(The data Opens)

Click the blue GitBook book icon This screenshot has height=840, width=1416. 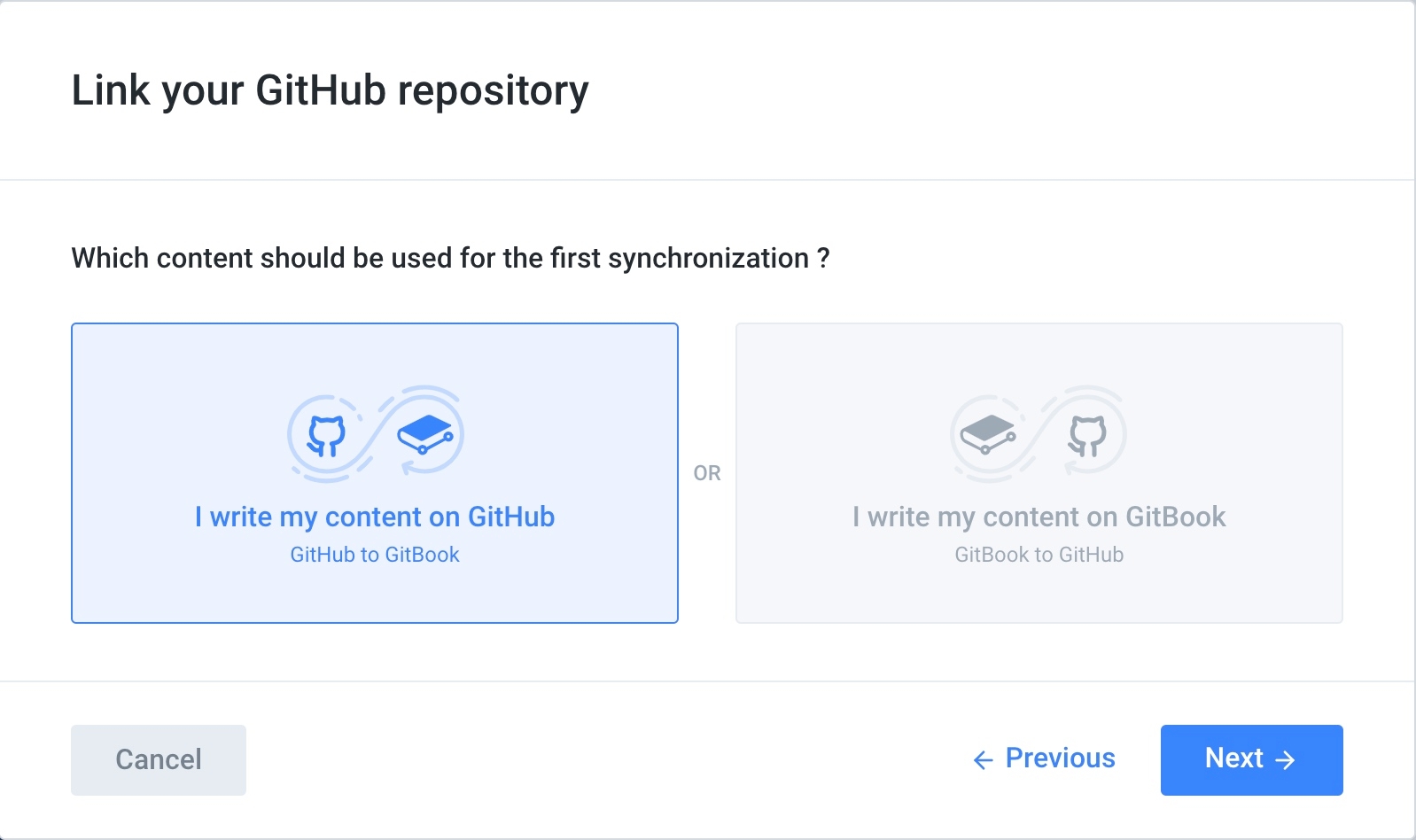coord(425,433)
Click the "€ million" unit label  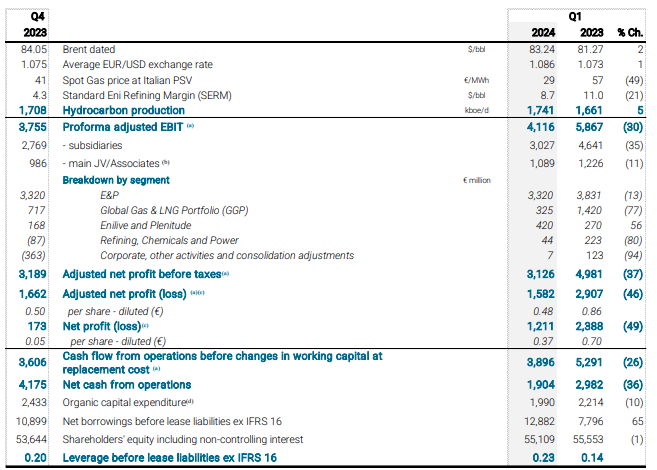tap(477, 180)
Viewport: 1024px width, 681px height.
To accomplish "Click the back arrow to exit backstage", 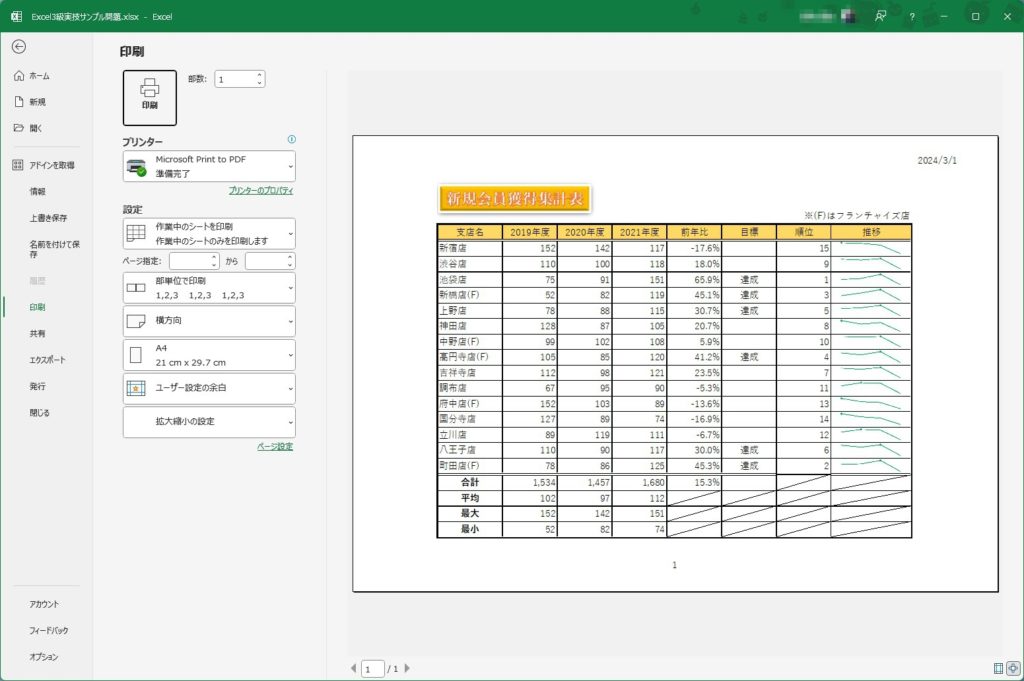I will pyautogui.click(x=19, y=46).
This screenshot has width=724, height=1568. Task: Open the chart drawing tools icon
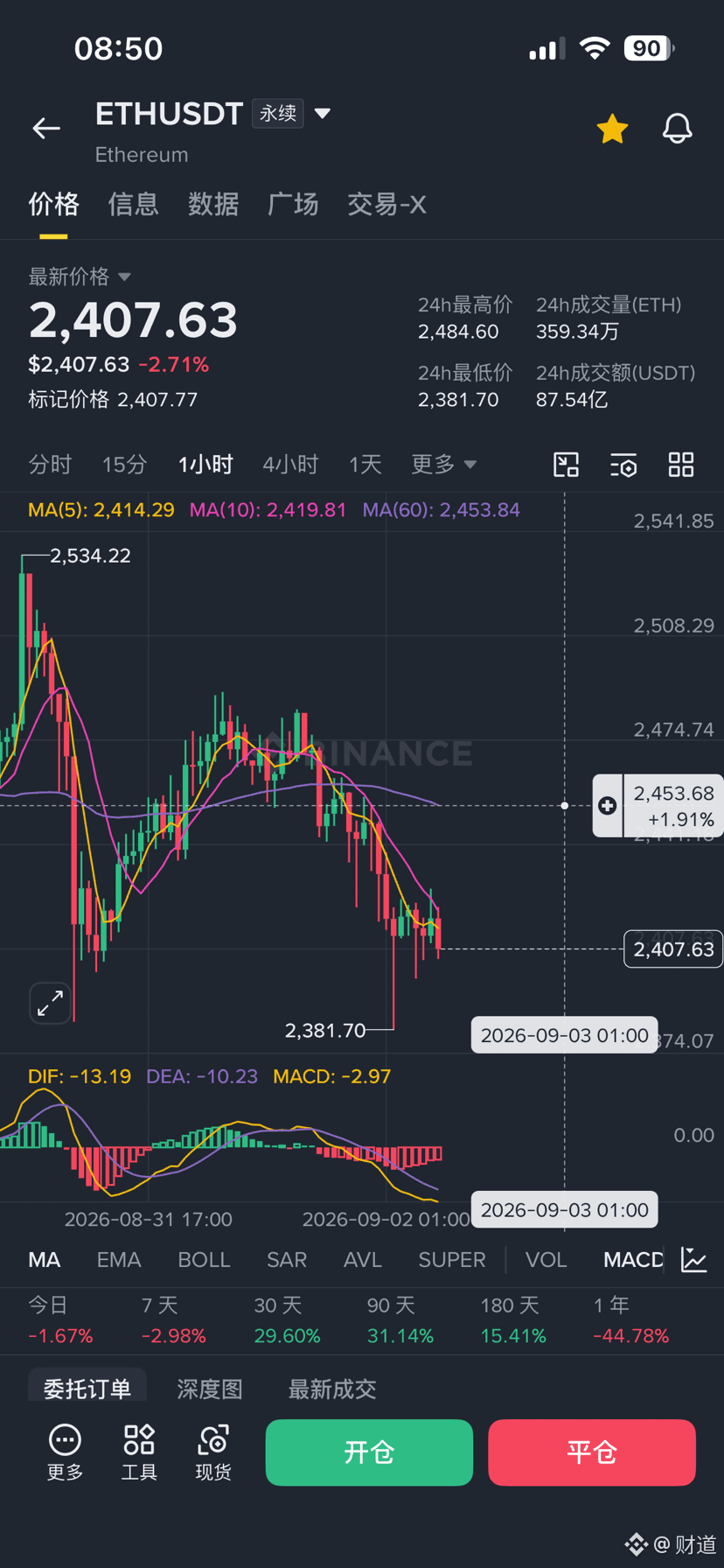567,465
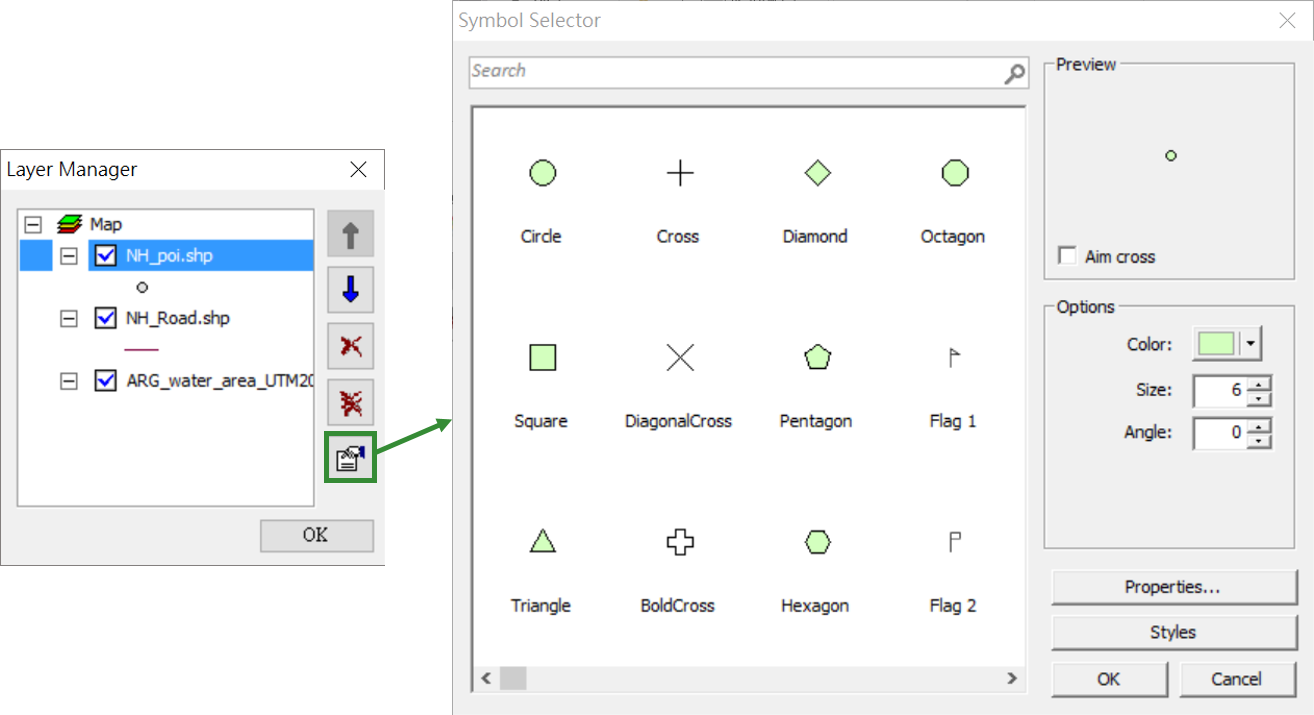The image size is (1314, 715).
Task: Collapse the Map tree node
Action: (33, 224)

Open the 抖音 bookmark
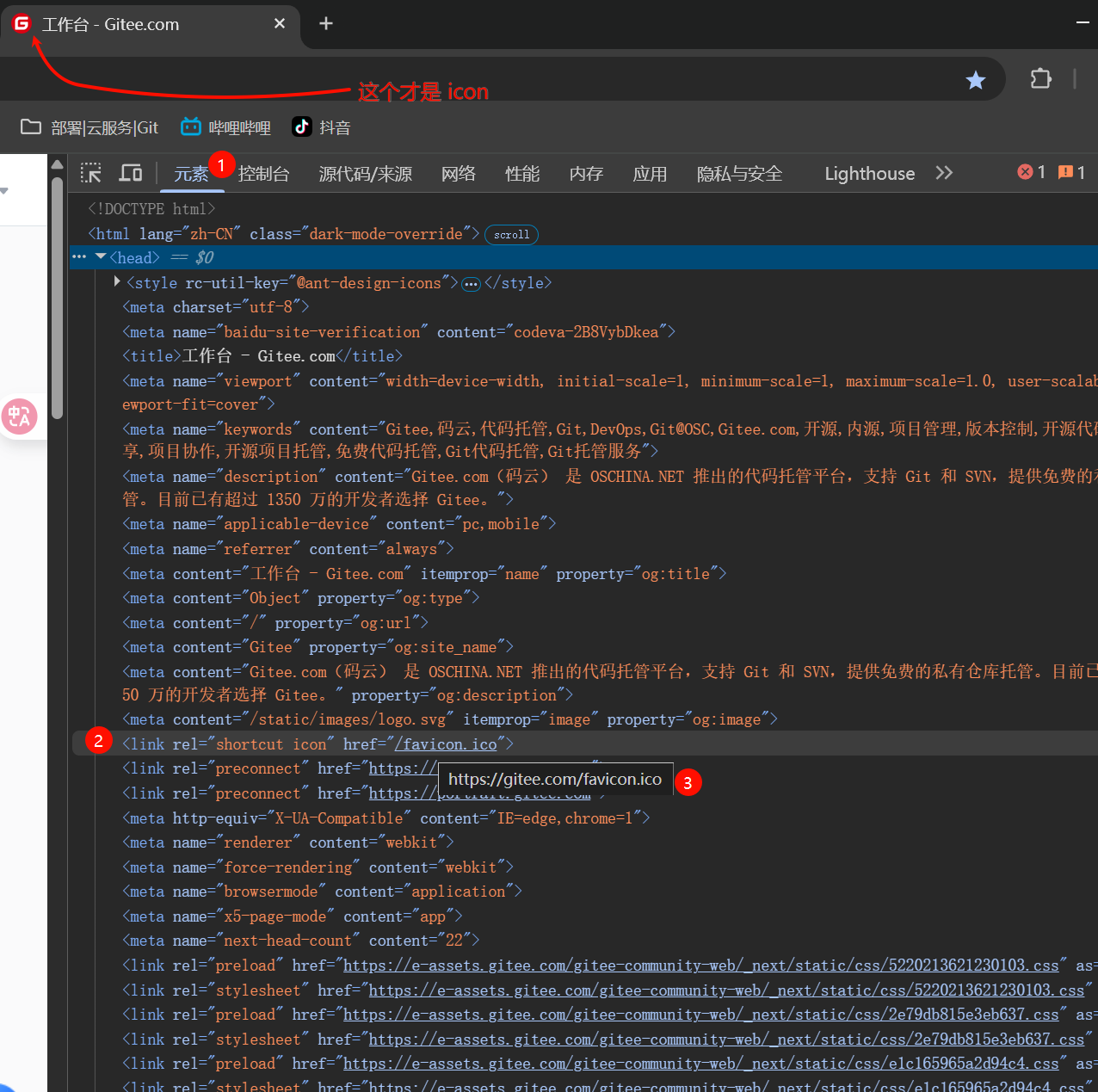(321, 127)
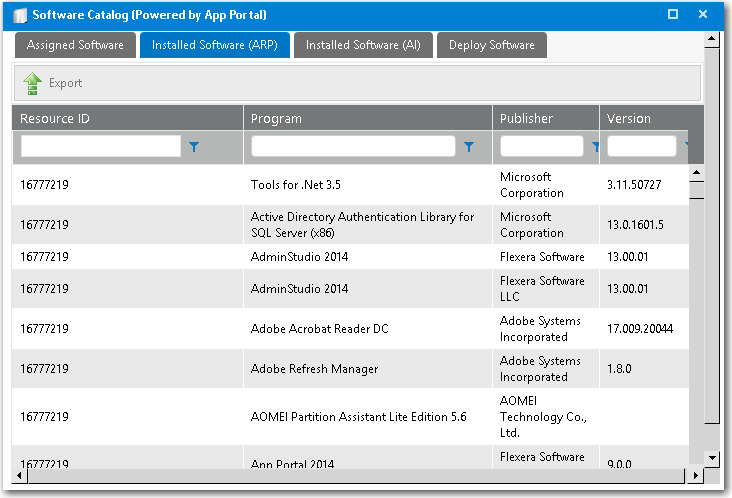Maximize the Software Catalog window
Image resolution: width=732 pixels, height=498 pixels.
click(x=673, y=14)
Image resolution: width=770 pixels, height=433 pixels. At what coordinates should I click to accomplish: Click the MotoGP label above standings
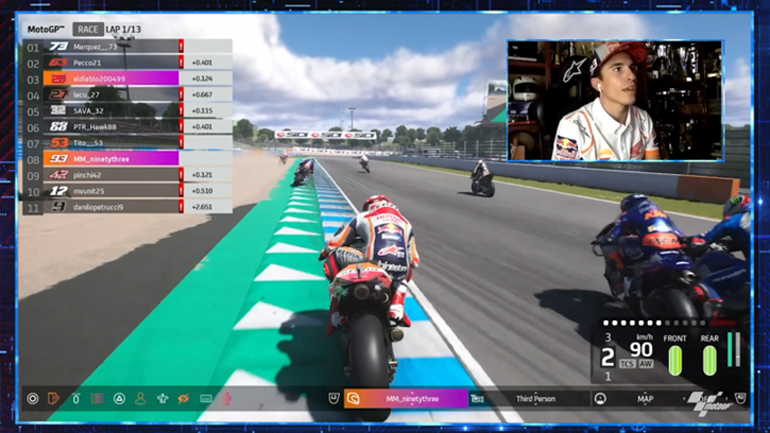point(45,29)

(The data Closes)

Work required: Your task is to transcribe exactly the lines from the one containing "This screenshot has width=724, height=1568." through the final line of the entries above, pictures excluded.

Response for this exercise:
This screenshot has width=724, height=1568. Task: Open the chart drawing tools icon
567,465
The image size is (1314, 715).
Task: Collapse the Map tree node
Action: (33, 224)

Open the 抖音 bookmark
(321, 127)
Maximize the Software Catalog window
Image resolution: width=732 pixels, height=498 pixels.
click(x=673, y=14)
Image resolution: width=770 pixels, height=433 pixels. At what coordinates should I click to accomplish: Click the MotoGP label above standings
point(45,29)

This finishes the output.